Consegna »
Riprendi il commento sul Festival targato Amadeus e prosegui il testo a partire dalla sua ultima frase.

Estratto scelto »
# # # #
Trenta canzoni sul palco hanno annacquato la partecipazione di troppi giovani con talento e poco conosciuti che avevano delle belle canzoni e che hanno finito per sparire inghiottiti da una staffetta sfibrante, durata sempre fino a notte fonda. Non è un caso che nella cinquina finale non sia finito neppure un outsider ma cantanti già famosi e record di vendite (Geolier, Annalisa, Angelina, Irama, Ghali) e che fino all’ultima sera io abbia continuato a chiamare La Sad “quelli con quello con la cresta”. Ma in fondo sono sparite anche belle canzoni come quella di Fiorella Mannoia, inghiottita pure lei dalla legge dello streaming, il che in fondo racconta bene la parabola del Festival targato Amadeus: il Festival dei vecchi è diventato il Festival dei giovani. I “vecchi” servono solo a tenere vivo il marchio, un po’ come Algida che tiene dentro il cornetto classico ma poi ormai vende altri 50 nuovi gelati. Servono per tenere incollato mio padre novantenne alla tv che dopo avermi chiesto 56 volte come si chiama “quella alta con i capelli azzurri?” “Rose Villain!” “Perchè villana?” poi ha visto la brunetta dei Ricchi e Poveri e si è sentito ancora in questo secolo. Dispiace, per esempio, che siano finiti nel grande brodo primordiale dei cantanti meritevoli di rapidi salti evolutivi Gazzelle o i Santi francesi. In un Festival meno affollato li avremmo visti di più e meglio, mentre quest’anno “ubi MAJOR minor cessat”.
# # # #
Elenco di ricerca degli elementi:
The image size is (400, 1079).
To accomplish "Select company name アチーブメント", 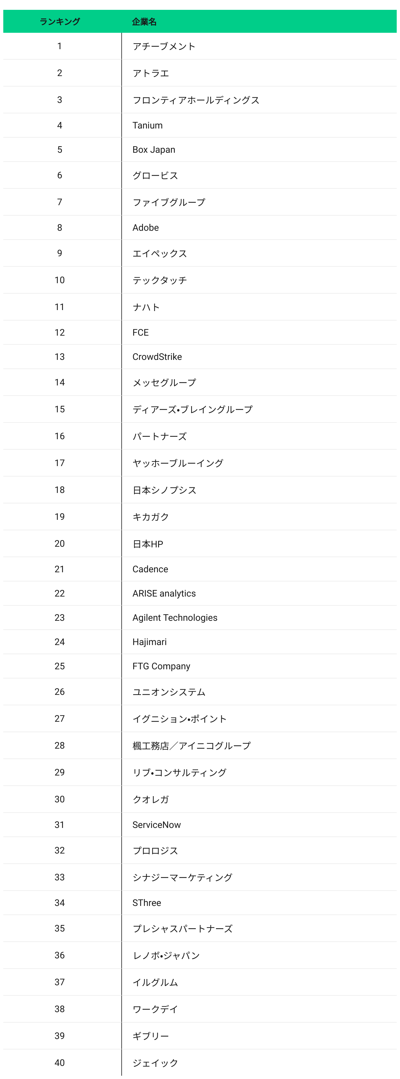I will click(x=164, y=46).
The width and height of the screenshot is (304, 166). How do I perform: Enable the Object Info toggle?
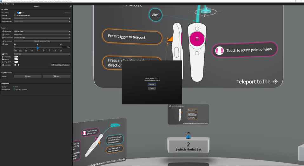[16, 62]
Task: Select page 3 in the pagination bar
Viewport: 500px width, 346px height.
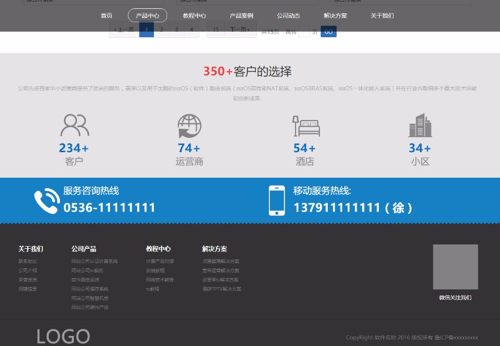Action: pos(176,31)
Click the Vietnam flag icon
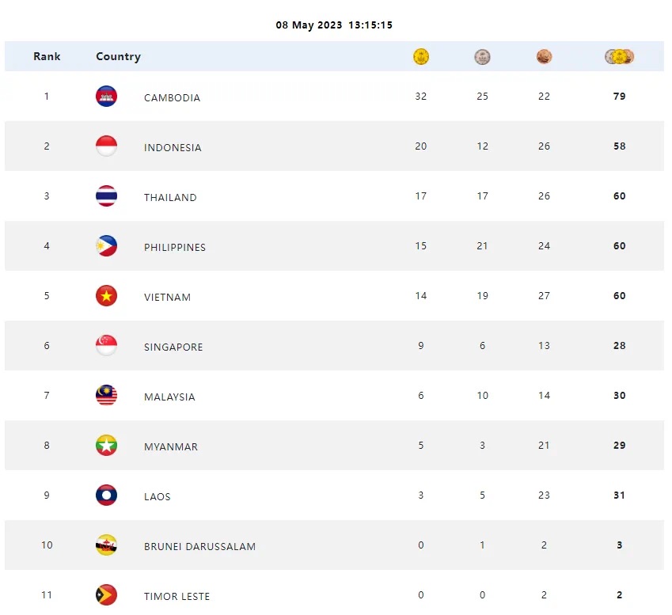This screenshot has width=672, height=615. pos(106,296)
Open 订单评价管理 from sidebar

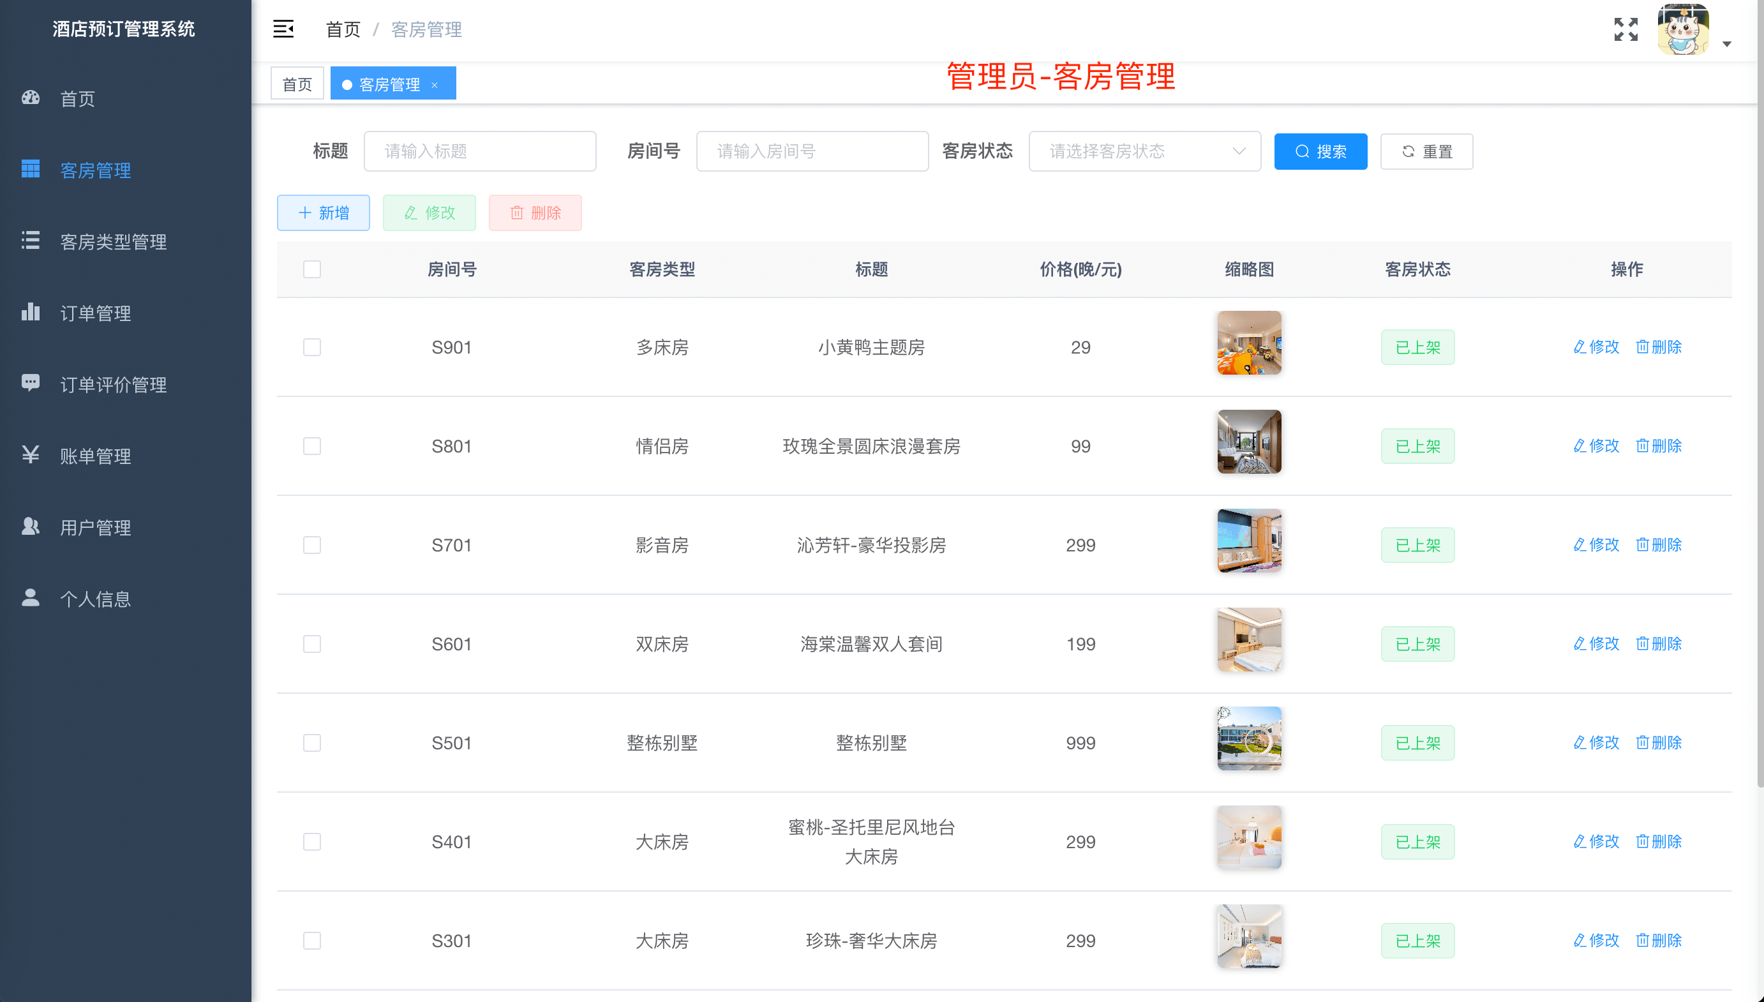112,385
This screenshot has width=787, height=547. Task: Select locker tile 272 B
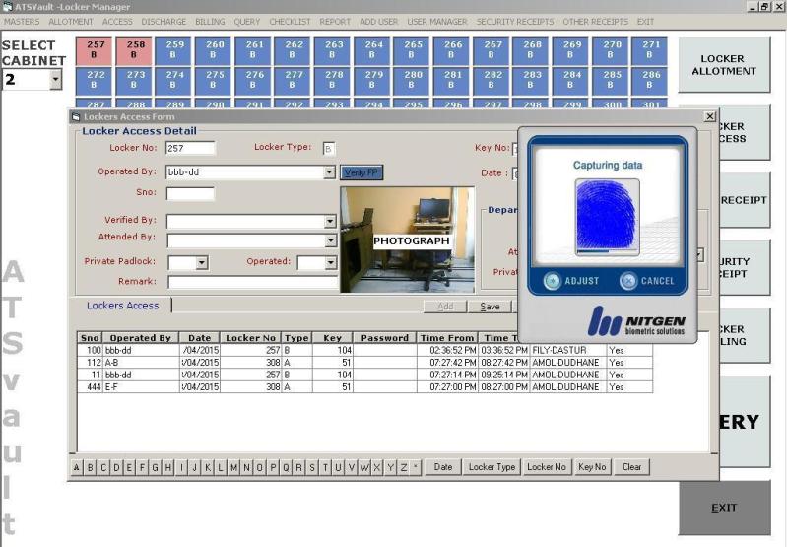pyautogui.click(x=96, y=80)
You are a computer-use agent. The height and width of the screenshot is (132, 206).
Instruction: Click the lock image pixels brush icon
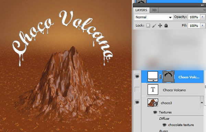tap(154, 25)
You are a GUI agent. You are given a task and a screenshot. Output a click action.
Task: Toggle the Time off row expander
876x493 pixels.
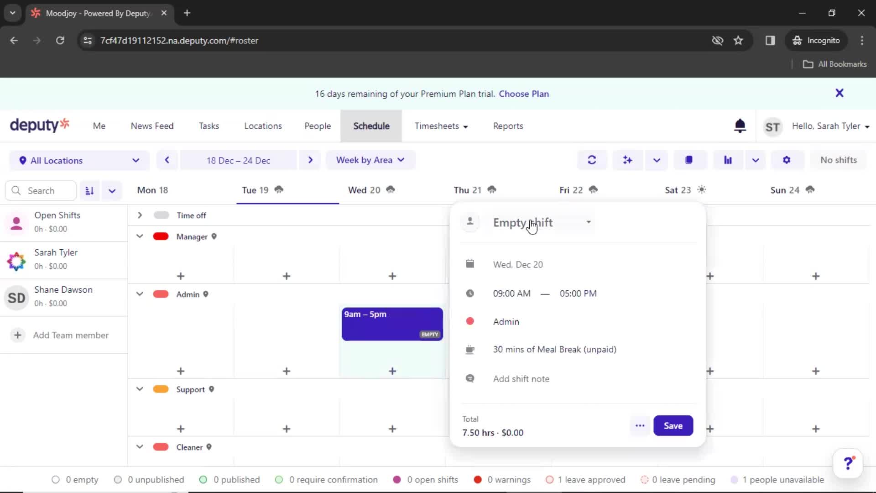pyautogui.click(x=139, y=215)
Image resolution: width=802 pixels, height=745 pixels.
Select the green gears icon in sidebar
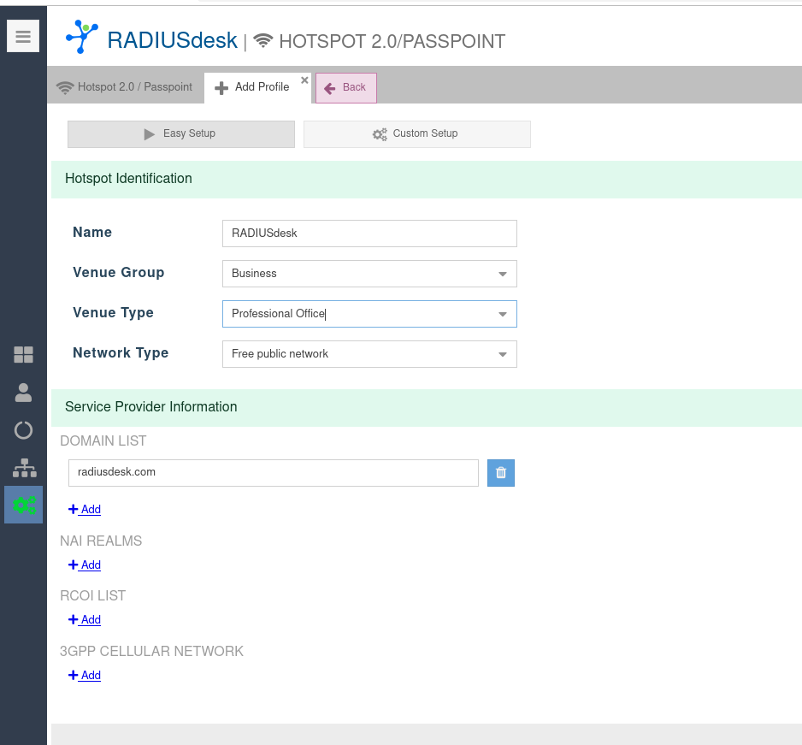[24, 505]
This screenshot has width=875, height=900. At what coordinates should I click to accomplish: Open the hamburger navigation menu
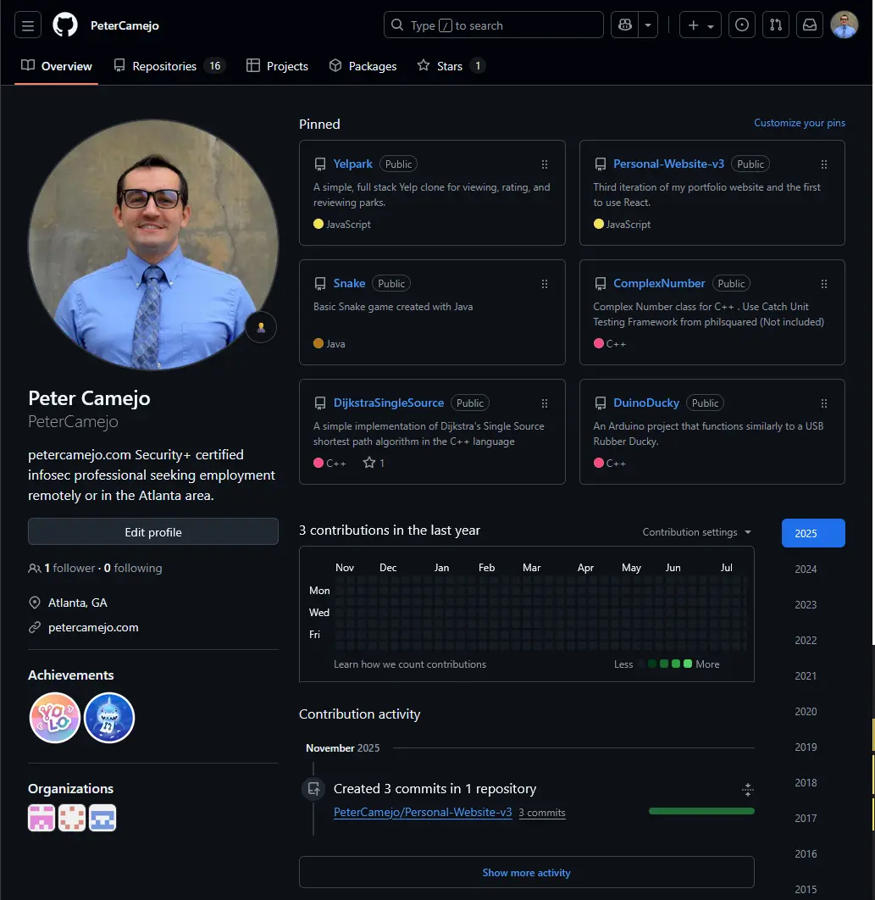[27, 25]
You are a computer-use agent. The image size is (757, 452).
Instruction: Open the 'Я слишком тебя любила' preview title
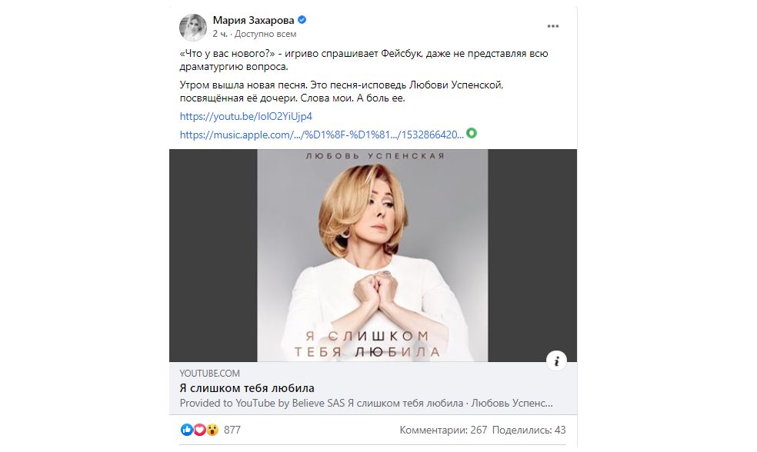coord(247,387)
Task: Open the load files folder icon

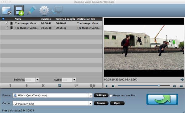Action: click(x=7, y=10)
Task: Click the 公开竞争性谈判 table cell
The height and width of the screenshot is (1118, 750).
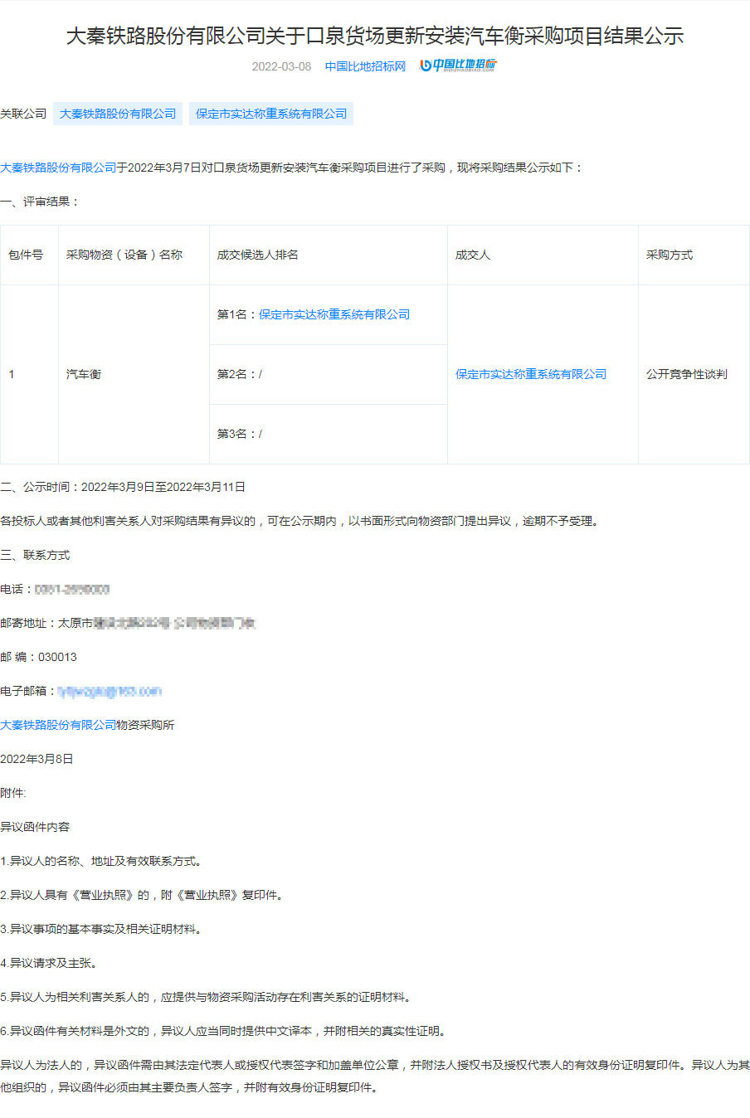Action: pos(686,374)
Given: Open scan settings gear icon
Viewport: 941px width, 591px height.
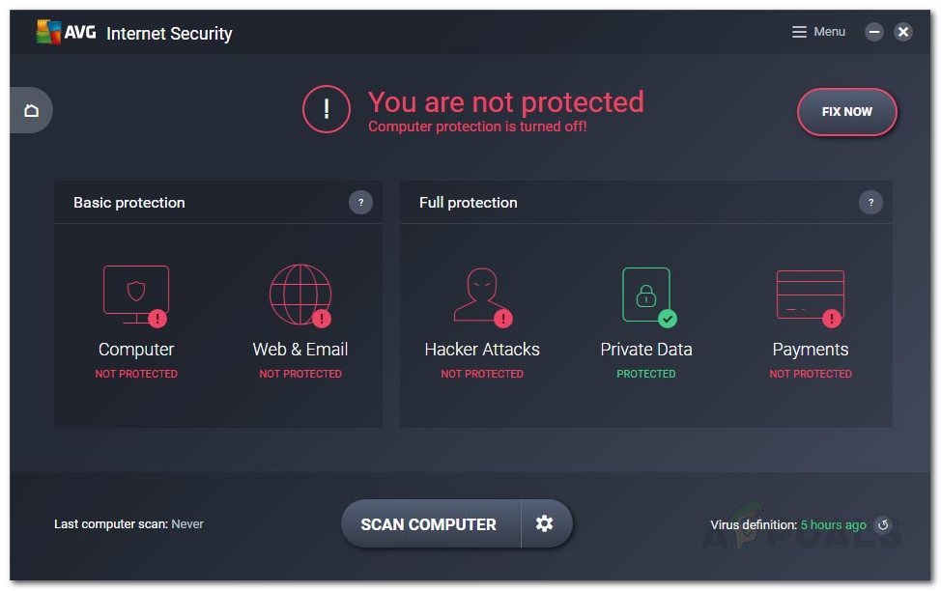Looking at the screenshot, I should (545, 523).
# # # #
Risultato dell'esercizio »
Dispiace per Diodato che con un pezzo bellissimo, a 42 anni, è sembrato un tizio di mezza età che finisce in un festival di nuove promesse. Perfino Mahmood è sembrato un pezzo di antiquariato, in mezzo a BNKR44, il Tre, Alfa e tutti ‘sti cantanti con nomi numerici da spie della Cia. Insomma, molto materiale per le radio che hanno mangime di buona qualità per i prossimi mesi, ma la gara è stata un discreto macello.
Il caso “Geolier” ne è la prova. Un pezzo di sala stampa (e cioè gente che vota e decide il vincitore più che il pubblico da casa) non sapeva neppure chi fosse. Chiedi al giornalista medio frequentatore di Sanremo indirizzo e numero civico del ristorante con i migliori fusilli al pesto e lo sa, chiedigli chi è il cantante italiano più ascoltato su Spotify e ti risponde (è accaduto) che di SpotiFIVE sa pochissimo. Non sto dicendo che TUTTI i giornalisti sono così, sto dicendo che non esiste una giuria selezionata. E questo non era un problema finché a Sanremo ci andavano Al Bano e Nek, diventa un problema quando la musica si sposta sullo streaming, su Spotify e TikTok.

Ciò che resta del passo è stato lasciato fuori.